Task details ▸ Starting with the line with "This screenshot has width=1008, height=521." in the entries below and going on through the line with "This screenshot has width=930, height=688.", output every line exactly and nothing more. No pictures.

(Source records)

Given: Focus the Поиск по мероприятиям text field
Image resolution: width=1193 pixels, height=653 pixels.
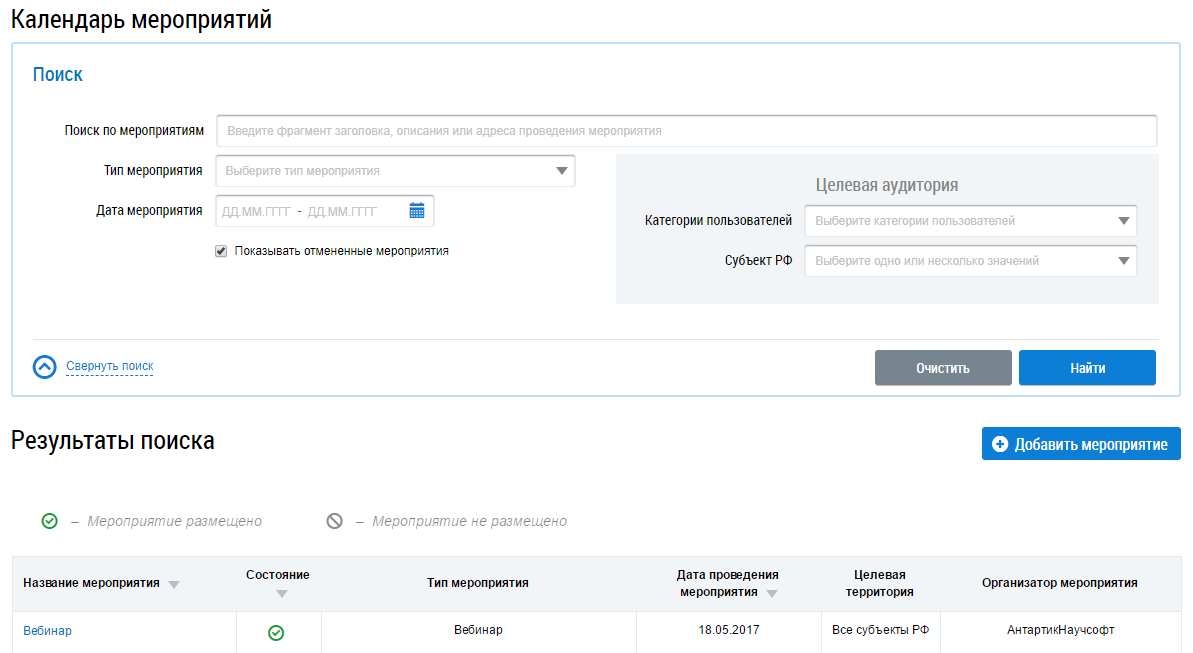Looking at the screenshot, I should [686, 131].
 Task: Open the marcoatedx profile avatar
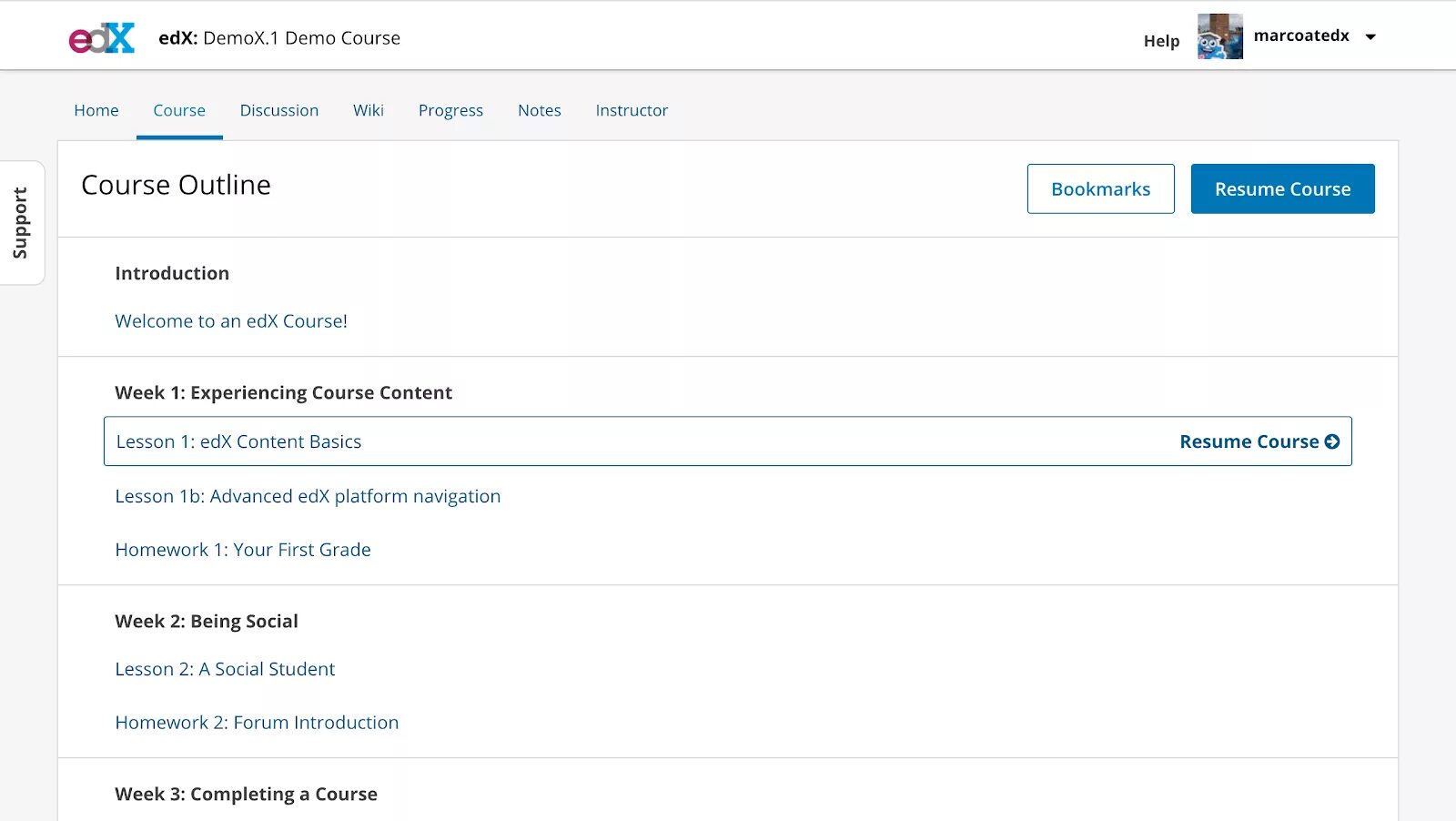click(x=1219, y=36)
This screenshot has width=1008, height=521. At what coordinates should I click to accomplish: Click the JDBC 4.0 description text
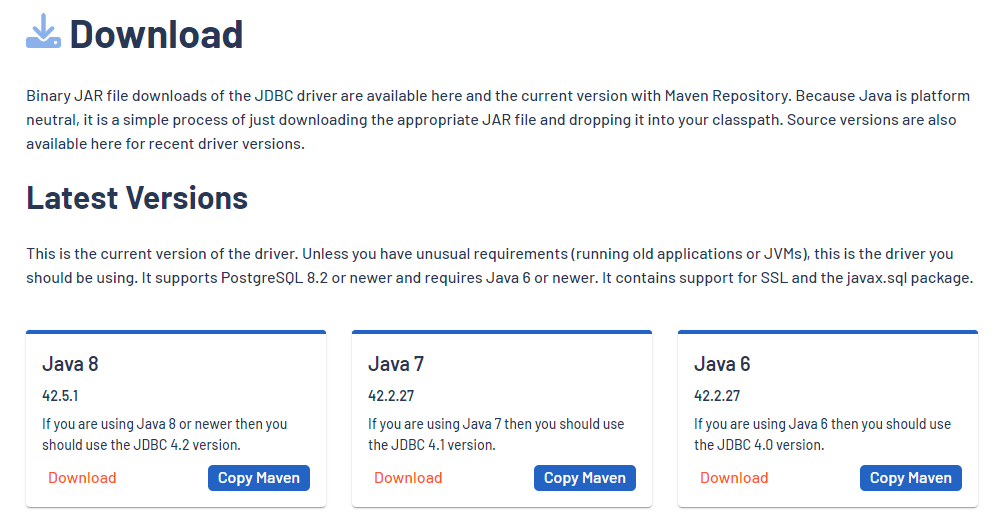821,435
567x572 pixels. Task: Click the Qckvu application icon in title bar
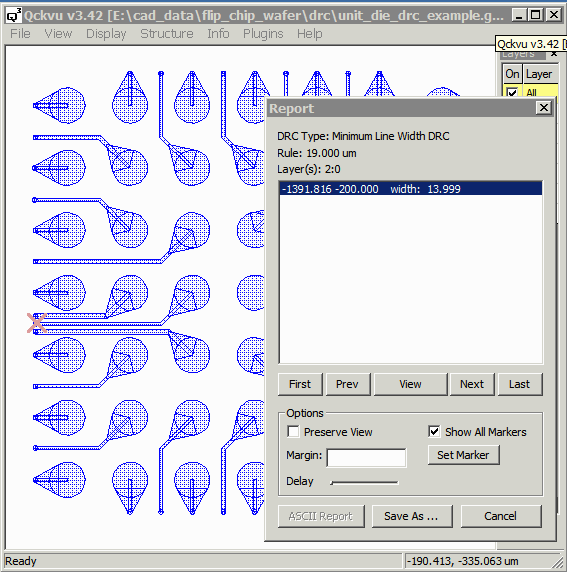click(x=14, y=15)
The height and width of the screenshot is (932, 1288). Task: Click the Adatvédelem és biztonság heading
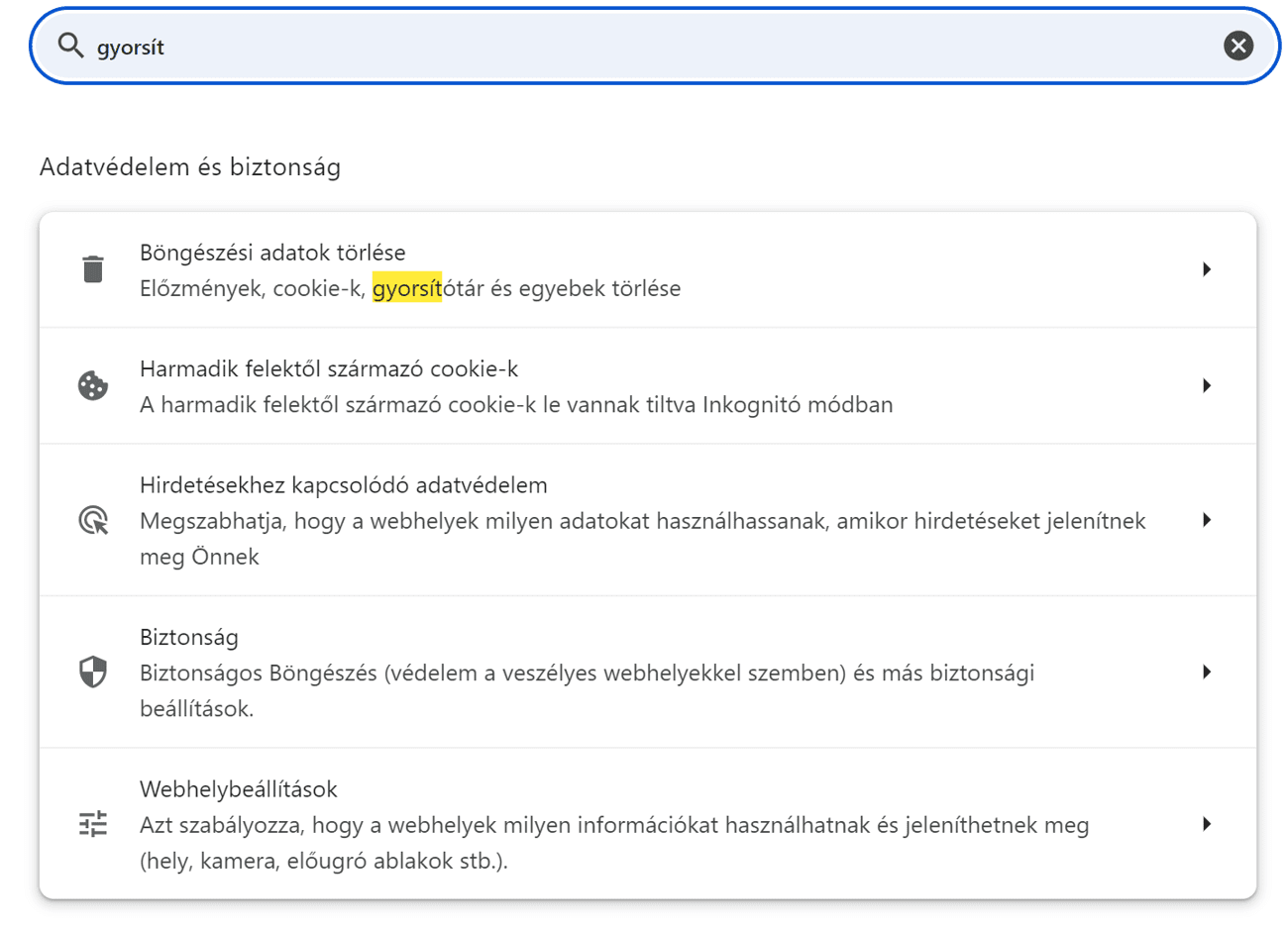[190, 166]
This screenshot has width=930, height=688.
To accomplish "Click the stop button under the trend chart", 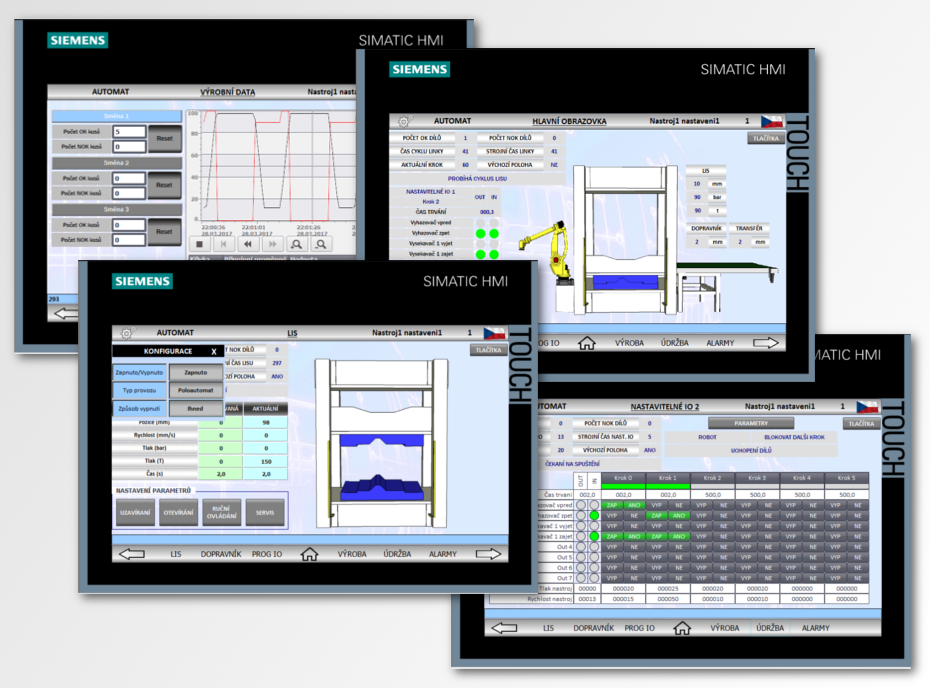I will (200, 243).
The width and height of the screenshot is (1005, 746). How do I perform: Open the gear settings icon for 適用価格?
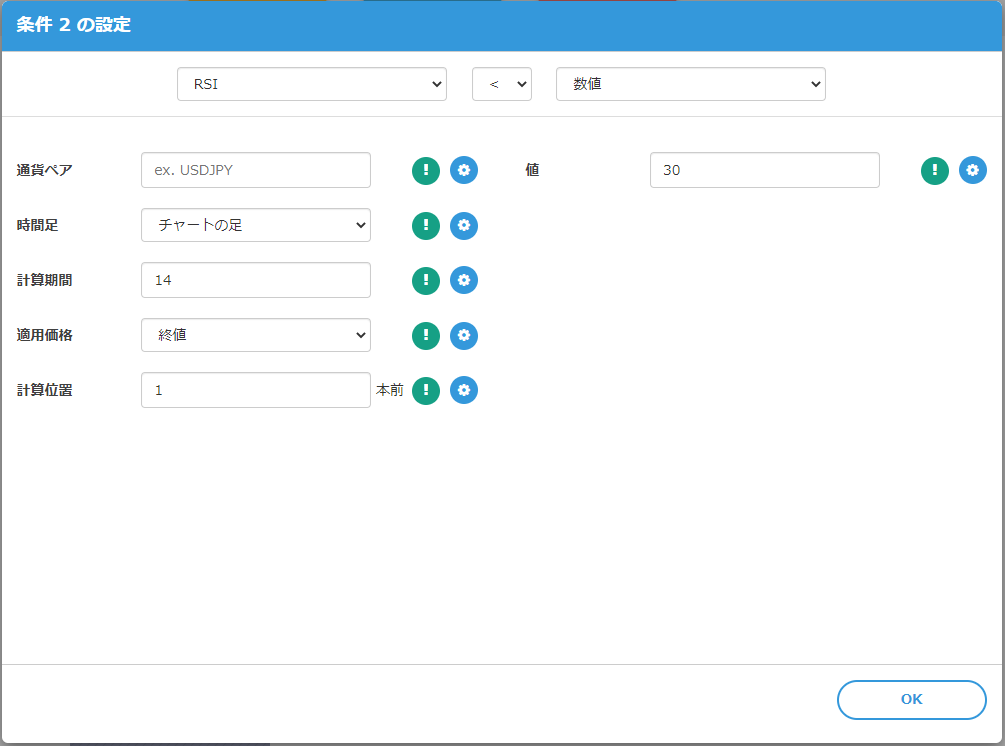pos(464,336)
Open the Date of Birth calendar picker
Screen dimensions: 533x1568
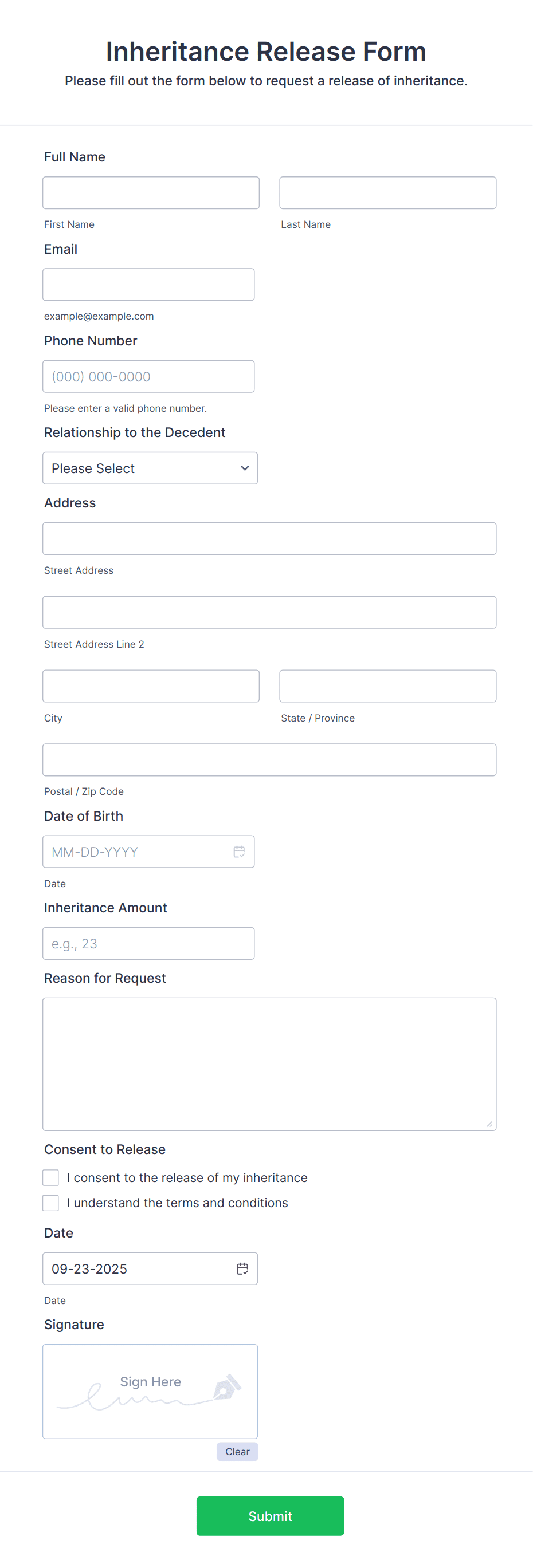pyautogui.click(x=239, y=852)
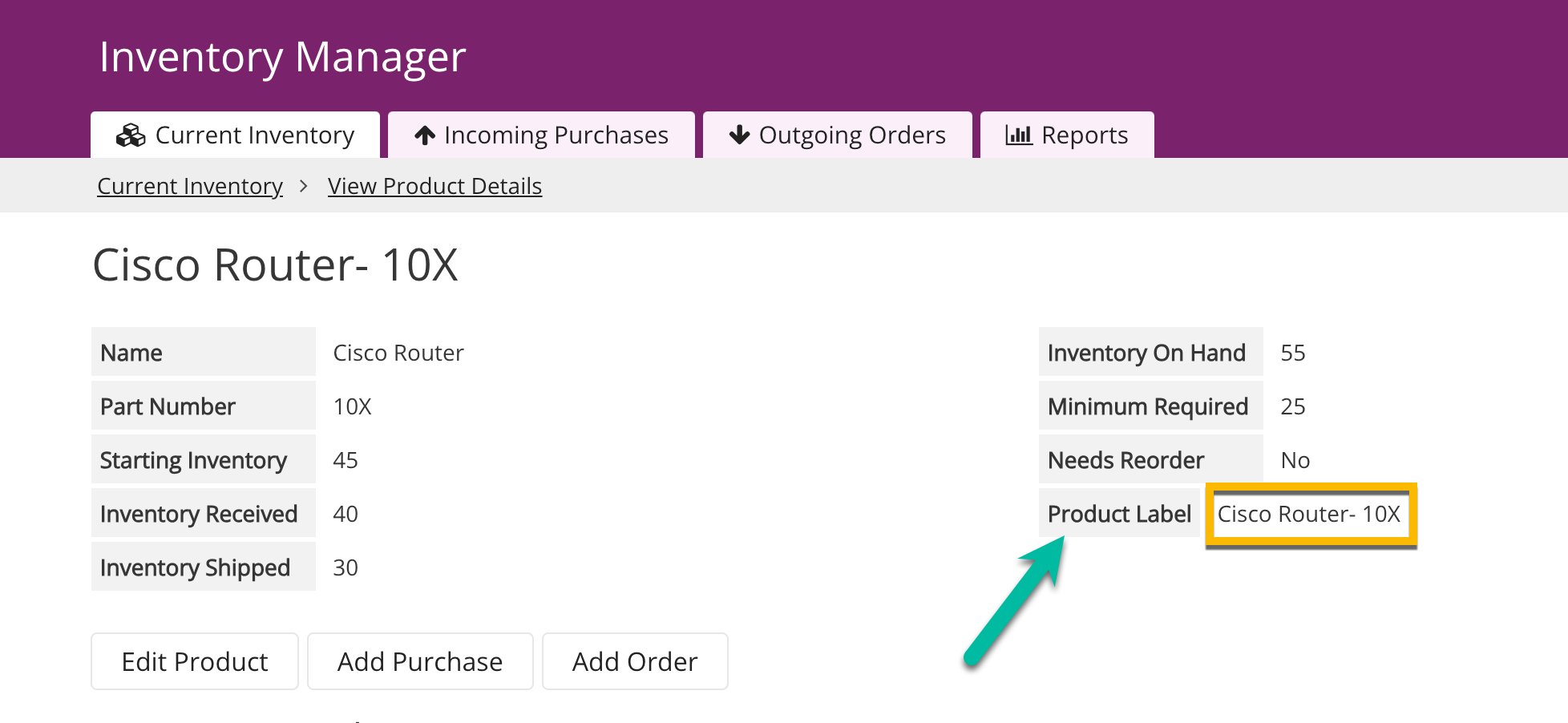Click the Add Purchase button

pyautogui.click(x=420, y=661)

Output of the exercise ▸
This screenshot has width=1008, height=521. At what coordinates should I click to accomplish: Click the JDBC 4.0 description text
821,435
567x572 pixels. Task: Click the Qckvu application icon in title bar
click(x=14, y=15)
The height and width of the screenshot is (932, 1288). Task: Click the Adatvédelem és biztonság heading
[190, 166]
This screenshot has width=930, height=688.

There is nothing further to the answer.